In 2022, more than 615,000 associations were registered in Germany, and this number continues to grow. Associations are popular because they unite people with shared interests. Additionally, they benefit from various advantages such as tax reductions and government funding. However, it’s important to note that associations must comply with several legal requirements in their accounting practices.

In this article, we’ll look at the accounting requirements for associations and outline the principles of proper accounting. We’ll also cover who handles accounting in an association, whether associations can manage their own books, and the potential repercussions of incorrect accounting. We’ll also provide tips to help you simplify your association’s accounting processes.

What’s in this article?

  • What are the basic accounting requirements for associations?
  • What are the principles of proper accounting?
  • Who is responsible for an association’s accounts?
  • Can associations manage their own books?
  • What are the consequences of errors in associations’ accounts?
  • How can associations’ accounting be made easier?

What are the basic accounting requirements for associations?

Legally, a registered association is defined as “any association, regardless of its legal structure, where the majority of members, whether individuals or entities, have voluntarily come together for a common goal over an extended period and follow an organized decision-making process” (see Section 2 paragraph 1 of the Association Law).

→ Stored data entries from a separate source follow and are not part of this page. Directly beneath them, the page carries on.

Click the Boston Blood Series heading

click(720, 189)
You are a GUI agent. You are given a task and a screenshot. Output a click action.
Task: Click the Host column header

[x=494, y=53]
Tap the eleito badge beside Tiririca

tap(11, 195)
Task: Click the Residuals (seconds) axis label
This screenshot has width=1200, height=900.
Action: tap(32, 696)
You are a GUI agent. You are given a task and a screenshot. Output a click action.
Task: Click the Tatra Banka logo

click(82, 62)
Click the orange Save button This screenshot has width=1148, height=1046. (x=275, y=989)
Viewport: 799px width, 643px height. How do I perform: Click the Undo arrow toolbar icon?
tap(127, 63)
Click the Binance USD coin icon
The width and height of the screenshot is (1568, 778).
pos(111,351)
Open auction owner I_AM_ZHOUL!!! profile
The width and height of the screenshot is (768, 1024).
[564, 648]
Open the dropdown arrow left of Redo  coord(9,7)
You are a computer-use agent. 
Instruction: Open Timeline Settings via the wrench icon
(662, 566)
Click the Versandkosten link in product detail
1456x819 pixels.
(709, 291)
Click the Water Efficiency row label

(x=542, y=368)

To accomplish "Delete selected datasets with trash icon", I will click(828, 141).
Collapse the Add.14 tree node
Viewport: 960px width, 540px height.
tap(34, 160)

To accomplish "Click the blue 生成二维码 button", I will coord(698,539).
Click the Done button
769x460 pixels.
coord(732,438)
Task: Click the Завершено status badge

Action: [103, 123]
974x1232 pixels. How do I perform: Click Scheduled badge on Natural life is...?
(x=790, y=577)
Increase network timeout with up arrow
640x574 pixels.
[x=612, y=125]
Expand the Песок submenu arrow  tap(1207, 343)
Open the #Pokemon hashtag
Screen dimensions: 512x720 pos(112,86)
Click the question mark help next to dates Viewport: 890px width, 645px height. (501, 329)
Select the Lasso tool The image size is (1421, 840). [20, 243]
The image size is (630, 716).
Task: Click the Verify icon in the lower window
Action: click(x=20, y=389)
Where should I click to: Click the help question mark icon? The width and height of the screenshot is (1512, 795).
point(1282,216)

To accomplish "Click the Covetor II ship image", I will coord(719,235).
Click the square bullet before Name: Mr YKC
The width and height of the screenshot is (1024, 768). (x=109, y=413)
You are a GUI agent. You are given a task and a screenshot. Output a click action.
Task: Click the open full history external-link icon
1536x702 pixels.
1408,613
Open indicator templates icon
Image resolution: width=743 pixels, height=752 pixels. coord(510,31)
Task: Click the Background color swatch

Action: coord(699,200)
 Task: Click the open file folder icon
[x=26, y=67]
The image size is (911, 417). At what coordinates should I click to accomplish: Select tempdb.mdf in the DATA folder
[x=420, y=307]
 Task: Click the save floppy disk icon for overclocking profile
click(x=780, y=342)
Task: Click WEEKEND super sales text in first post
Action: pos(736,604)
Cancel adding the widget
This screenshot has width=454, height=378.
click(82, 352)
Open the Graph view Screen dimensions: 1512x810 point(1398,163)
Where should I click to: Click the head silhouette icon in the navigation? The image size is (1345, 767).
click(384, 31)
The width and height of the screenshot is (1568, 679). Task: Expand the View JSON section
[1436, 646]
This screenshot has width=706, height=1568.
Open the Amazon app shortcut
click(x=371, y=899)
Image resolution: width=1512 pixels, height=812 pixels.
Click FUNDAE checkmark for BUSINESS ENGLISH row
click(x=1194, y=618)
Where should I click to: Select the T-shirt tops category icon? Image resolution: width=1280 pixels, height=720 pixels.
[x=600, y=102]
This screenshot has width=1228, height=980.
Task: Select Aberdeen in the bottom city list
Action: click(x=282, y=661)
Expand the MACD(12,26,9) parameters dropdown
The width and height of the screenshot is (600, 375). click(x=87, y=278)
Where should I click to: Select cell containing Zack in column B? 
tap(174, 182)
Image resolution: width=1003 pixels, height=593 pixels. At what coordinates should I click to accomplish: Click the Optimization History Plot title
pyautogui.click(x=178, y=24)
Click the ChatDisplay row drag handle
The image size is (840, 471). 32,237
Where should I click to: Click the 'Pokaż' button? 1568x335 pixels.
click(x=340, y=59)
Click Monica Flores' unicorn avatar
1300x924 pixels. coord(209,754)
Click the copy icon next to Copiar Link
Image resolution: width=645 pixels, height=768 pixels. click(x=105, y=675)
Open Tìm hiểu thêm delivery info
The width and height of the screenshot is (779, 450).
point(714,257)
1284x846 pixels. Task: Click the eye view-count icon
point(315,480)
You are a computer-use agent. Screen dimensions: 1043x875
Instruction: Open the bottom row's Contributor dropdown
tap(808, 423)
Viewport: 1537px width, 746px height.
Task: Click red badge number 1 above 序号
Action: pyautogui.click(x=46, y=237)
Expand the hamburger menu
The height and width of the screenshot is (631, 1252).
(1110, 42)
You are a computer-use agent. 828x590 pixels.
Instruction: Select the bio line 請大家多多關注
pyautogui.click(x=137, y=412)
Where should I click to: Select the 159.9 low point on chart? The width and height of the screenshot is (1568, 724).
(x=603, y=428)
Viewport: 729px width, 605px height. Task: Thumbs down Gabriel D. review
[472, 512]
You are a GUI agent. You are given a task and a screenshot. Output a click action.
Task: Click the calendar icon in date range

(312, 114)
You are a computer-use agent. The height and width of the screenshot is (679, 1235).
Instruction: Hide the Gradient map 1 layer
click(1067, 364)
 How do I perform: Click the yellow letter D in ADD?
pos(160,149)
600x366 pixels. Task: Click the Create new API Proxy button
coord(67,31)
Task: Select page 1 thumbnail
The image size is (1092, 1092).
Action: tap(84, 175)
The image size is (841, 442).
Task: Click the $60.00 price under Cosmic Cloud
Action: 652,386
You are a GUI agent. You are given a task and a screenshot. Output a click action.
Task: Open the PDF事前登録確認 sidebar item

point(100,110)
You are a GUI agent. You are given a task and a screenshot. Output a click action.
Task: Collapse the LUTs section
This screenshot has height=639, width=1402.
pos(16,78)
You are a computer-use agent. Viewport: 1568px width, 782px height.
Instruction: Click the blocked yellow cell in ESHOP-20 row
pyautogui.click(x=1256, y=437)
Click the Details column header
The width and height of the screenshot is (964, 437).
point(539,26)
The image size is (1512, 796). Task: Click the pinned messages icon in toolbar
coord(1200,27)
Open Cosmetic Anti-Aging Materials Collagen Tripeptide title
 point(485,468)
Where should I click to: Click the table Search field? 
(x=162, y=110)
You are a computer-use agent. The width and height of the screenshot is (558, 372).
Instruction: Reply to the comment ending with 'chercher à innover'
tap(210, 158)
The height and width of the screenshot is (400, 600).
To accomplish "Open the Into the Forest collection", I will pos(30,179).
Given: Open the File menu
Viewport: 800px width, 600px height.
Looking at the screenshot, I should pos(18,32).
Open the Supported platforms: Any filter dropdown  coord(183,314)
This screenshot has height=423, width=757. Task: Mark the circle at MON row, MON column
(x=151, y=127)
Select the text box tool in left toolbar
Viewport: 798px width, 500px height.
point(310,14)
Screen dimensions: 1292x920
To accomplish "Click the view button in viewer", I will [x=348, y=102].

Whether it’s a sports club, shooting club, or nonprofit organization, associations are recognized as legal entities and must adhere to association accounting requirements. These are based on the tax requirements of the law and the association’s bylaws. This is because the general meeting can request an audit of the association’s finances, and the tax office can audit income and expenses. Income and expenses are divided into the following four categories:

  • Noncommercial activities: This category covers noncommercial activities that are directly connected to the association’s mission. This includes membership dues, along with income from donations, gifts, and inheritances. Expenses in this category can include administrative costs, rent for club facilities, or allowances for trainers.
  • Commercial activities: This includes any revenue-generating activities that are outside the stated purpose of the association. For example, revenue in this category may come from selling food and beverages at events.
  • Special activities: A special activity is an operation within the association that supports its legal purpose and is key to its fulfillment. The articles of association distinguish it from commercial activities. For example, income may be generated by selling tickets to association events. Expenses include costs such as renting equipment or hiring specialized staff for the event.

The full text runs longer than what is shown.